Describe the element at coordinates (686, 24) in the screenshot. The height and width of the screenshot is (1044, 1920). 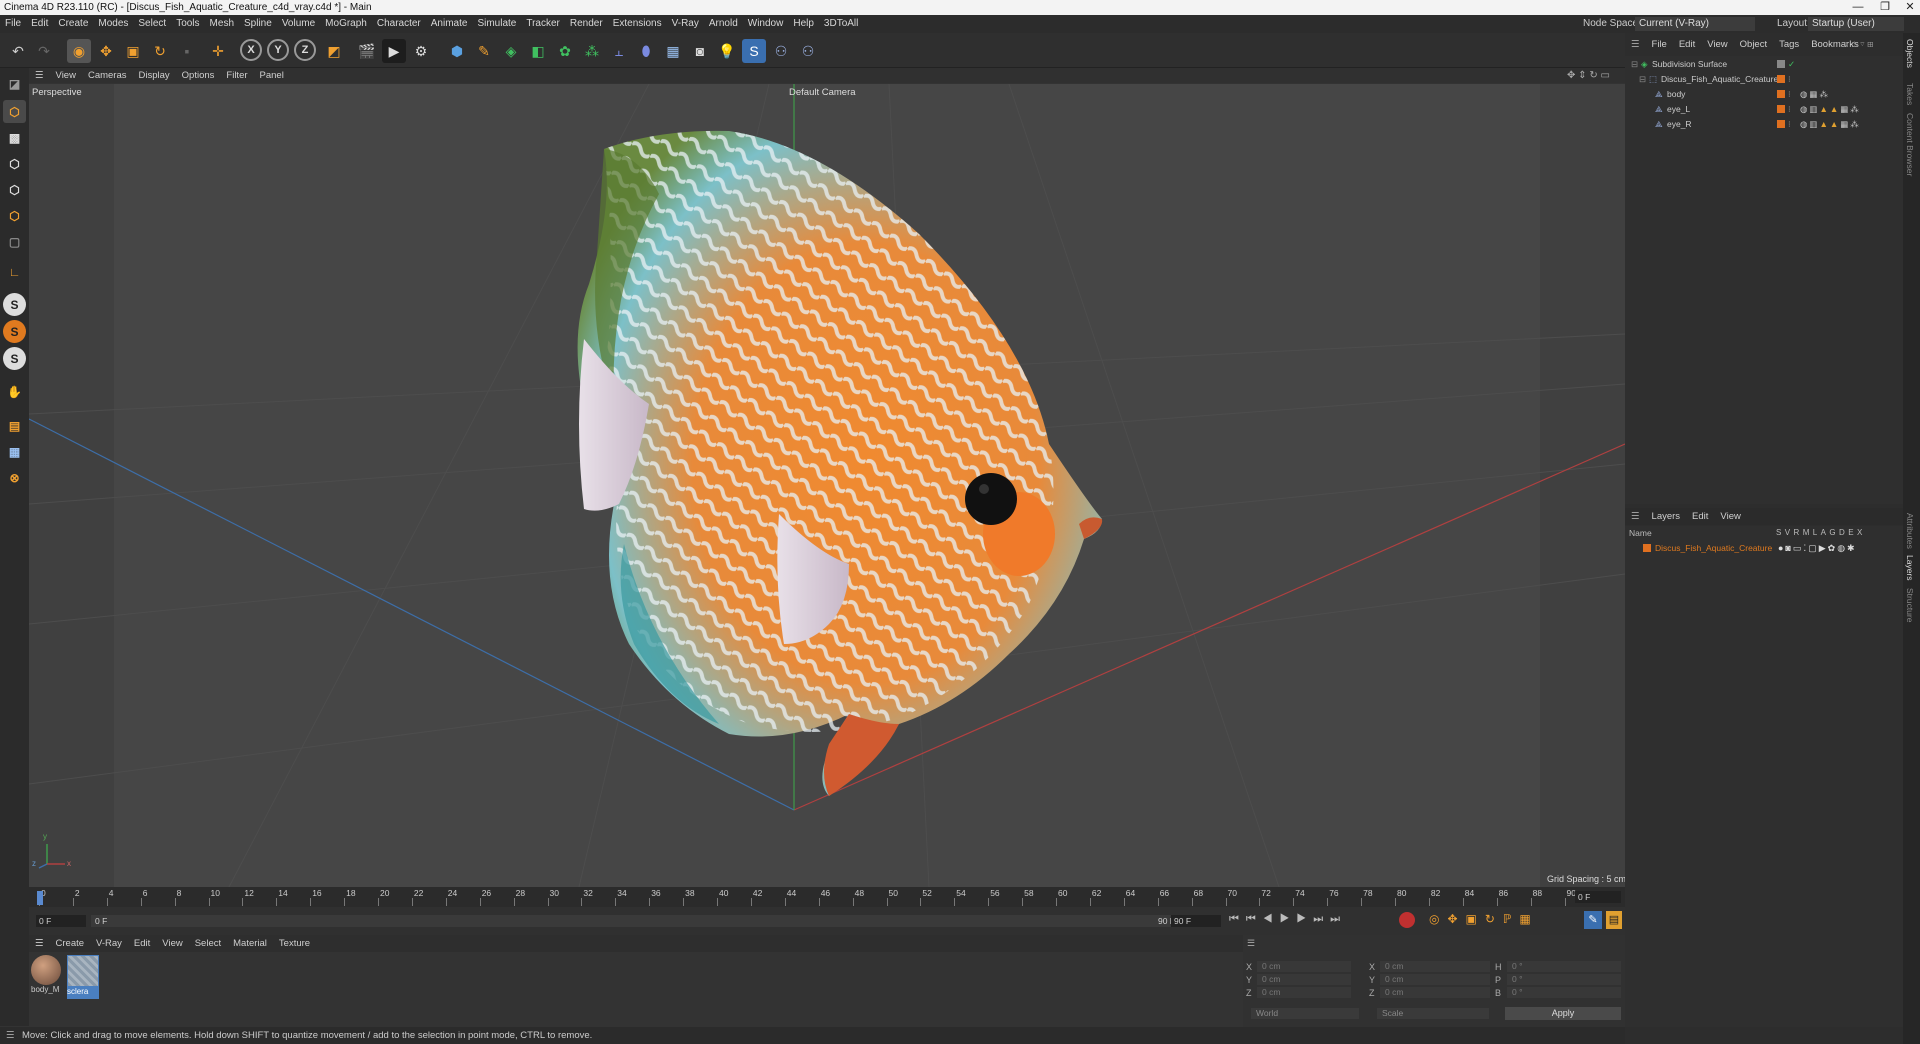
I see `menu-vray: V-Ray` at that location.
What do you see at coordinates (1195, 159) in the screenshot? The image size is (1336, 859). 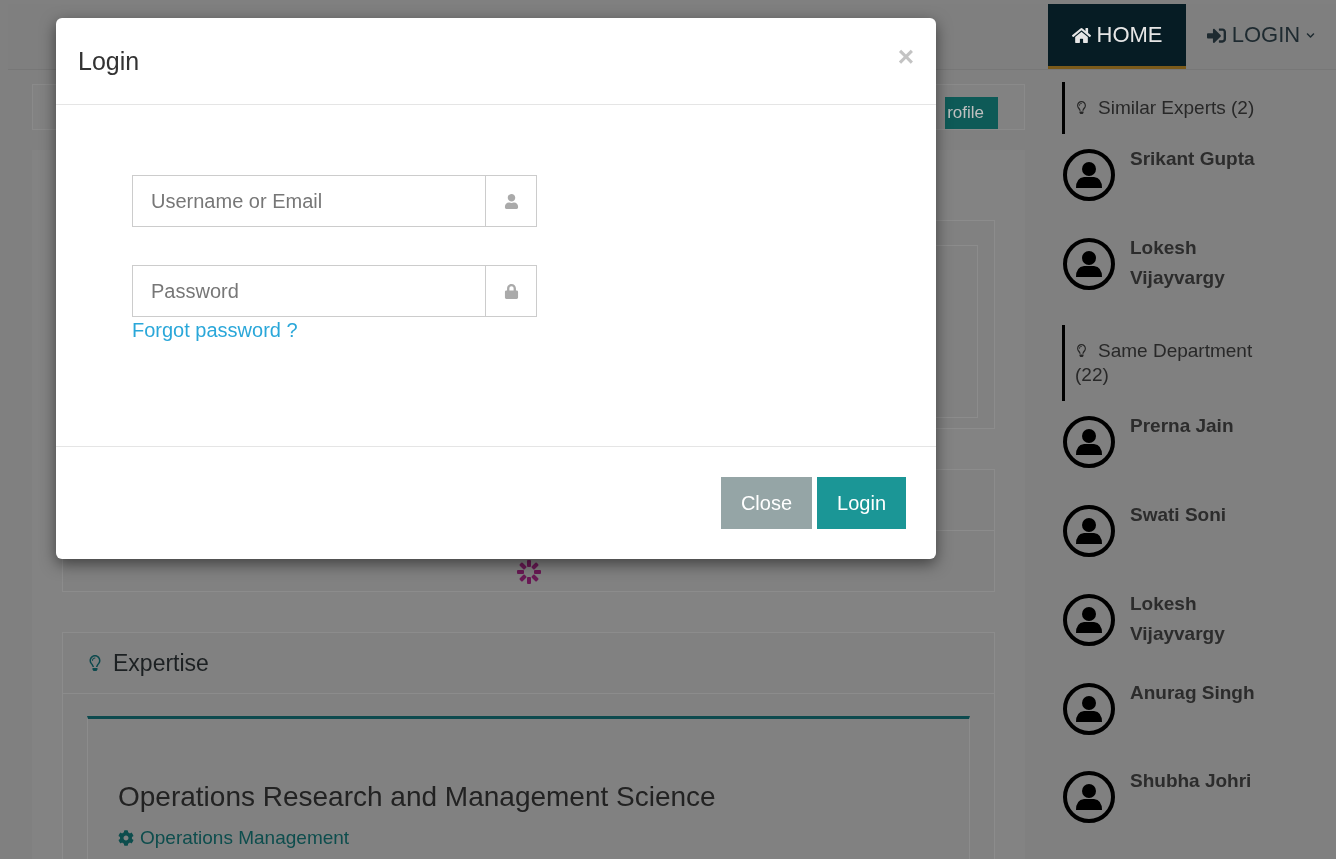 I see `expert-name: Srikant Gupta` at bounding box center [1195, 159].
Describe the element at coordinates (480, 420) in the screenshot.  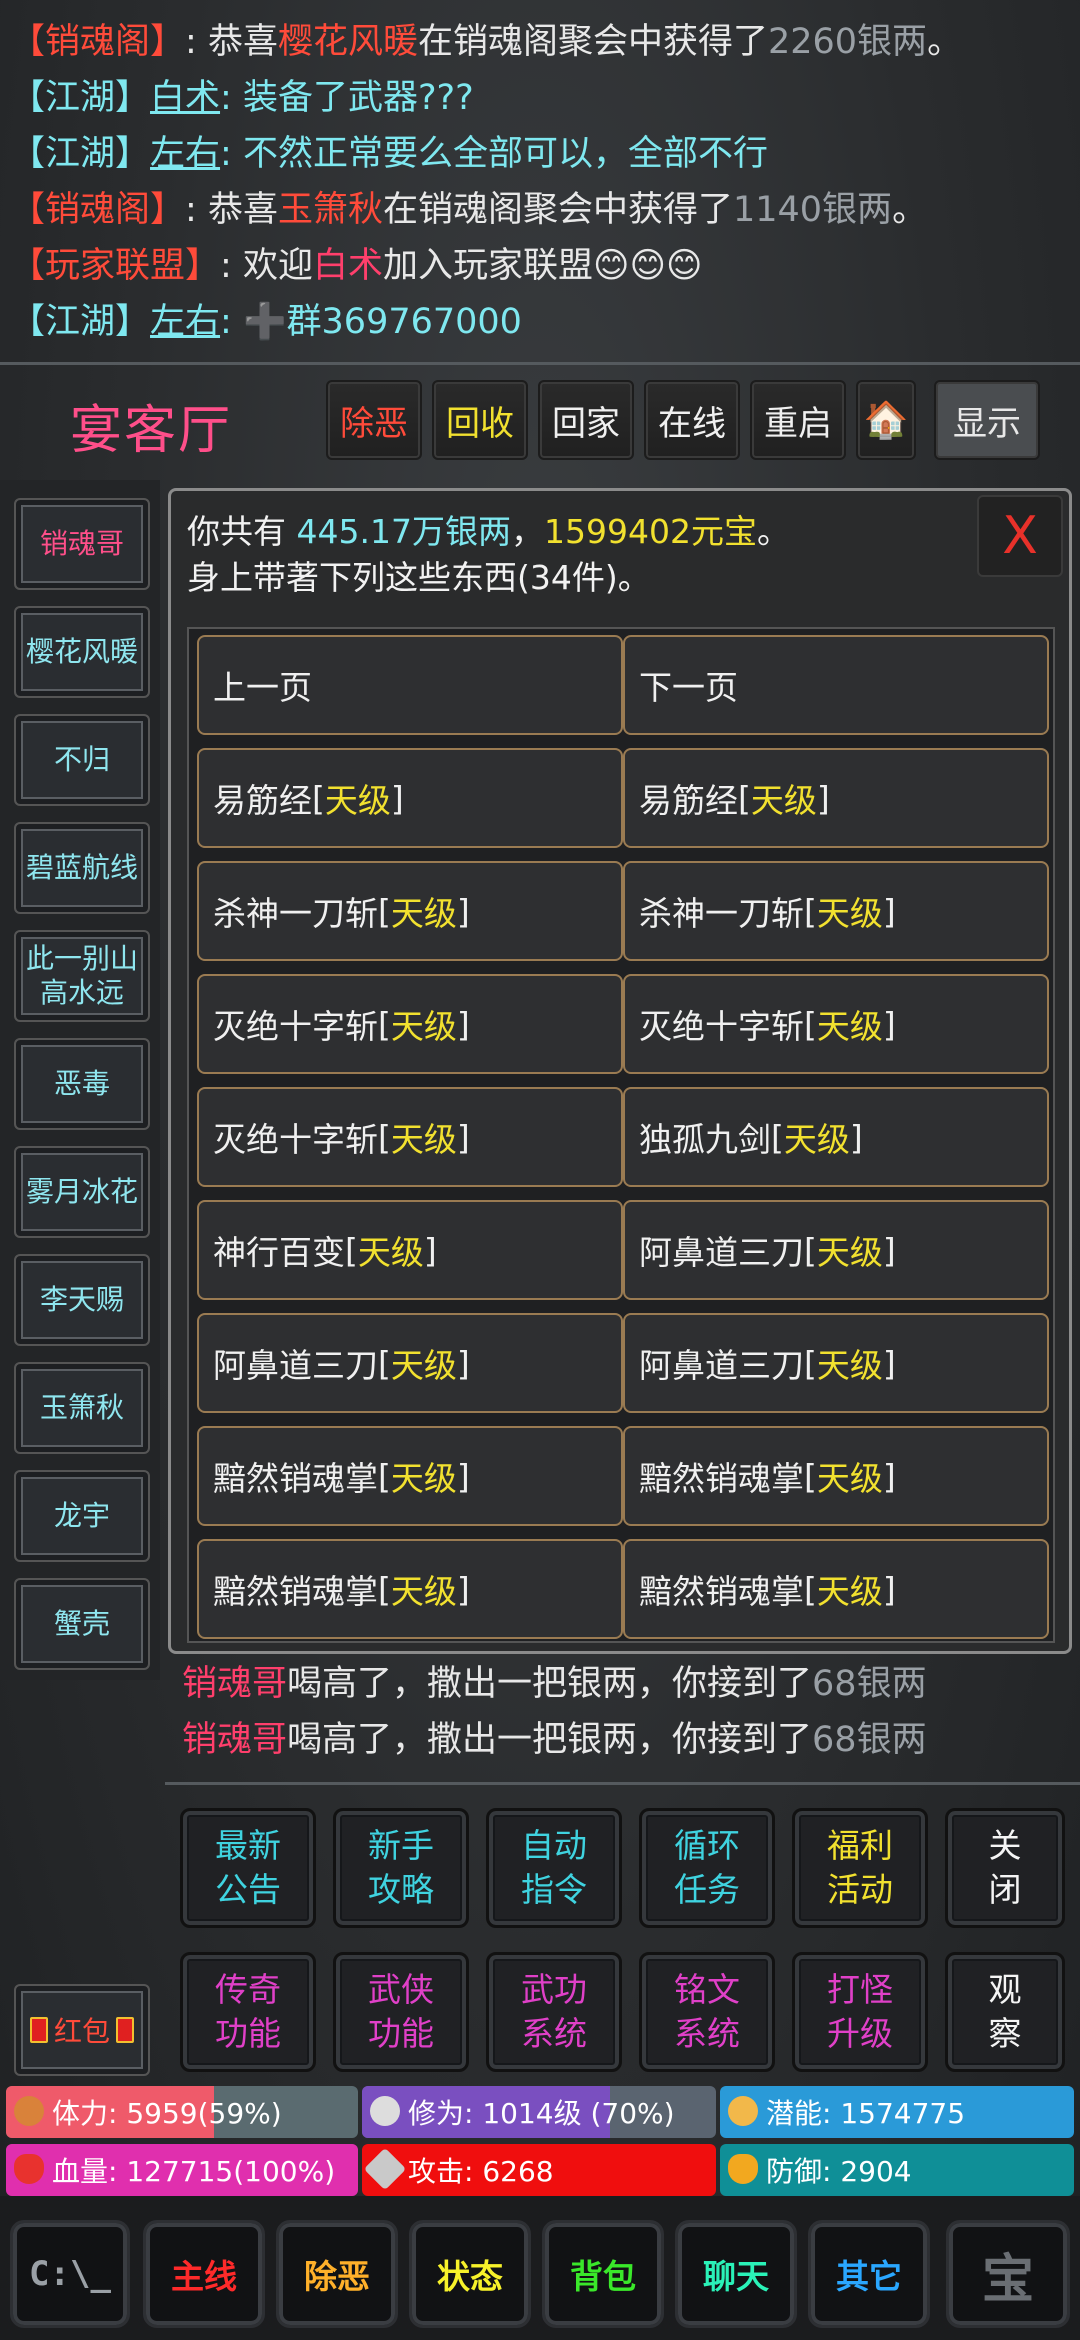
I see `recycle-button: 回收` at that location.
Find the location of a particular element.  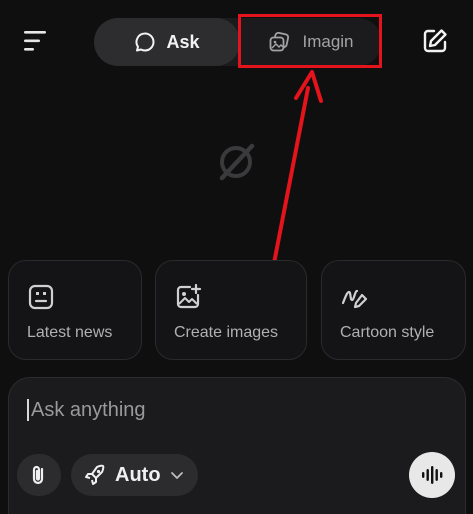

suggestion-label: Create images is located at coordinates (226, 332).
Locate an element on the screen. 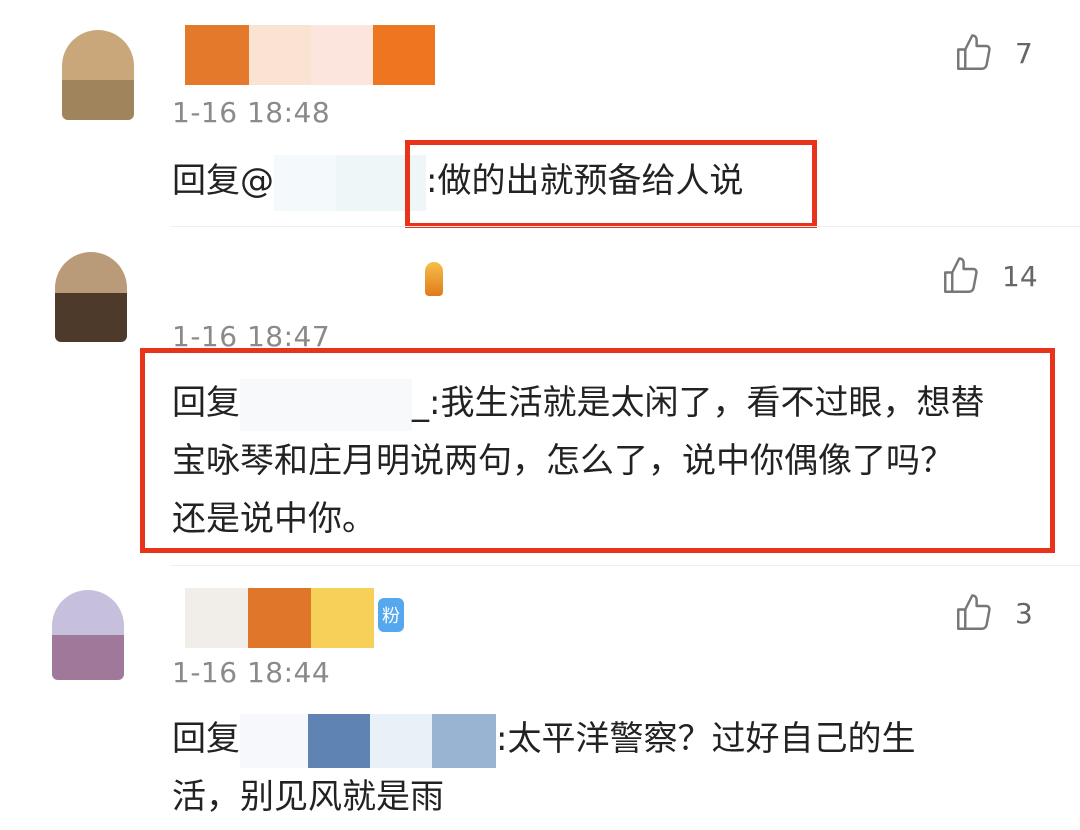 Image resolution: width=1080 pixels, height=830 pixels. like-count: 3 is located at coordinates (1024, 613).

* [ABOUT THIS EXERCISE]:
Convert the listing above, everything from the line containing "Describe the element at coordinates (480, 420)" down to the line containing "suggestion-label: Create images", into a two-column CSV with the header columns instruction and response. Each instruction and its reply go in one row, each in a single quoted field with line breaks replaced by spaces, and the pictures are omitted.

* [OUTPUT FOR THIS TASK]:
instruction,response
"Describe the element at coordinates (480, 420) in the screenshot.","I see `recycle-button: 回收` at that location."
"Find the location of a particular element.","suggestion-label: Create images is located at coordinates (226, 332)."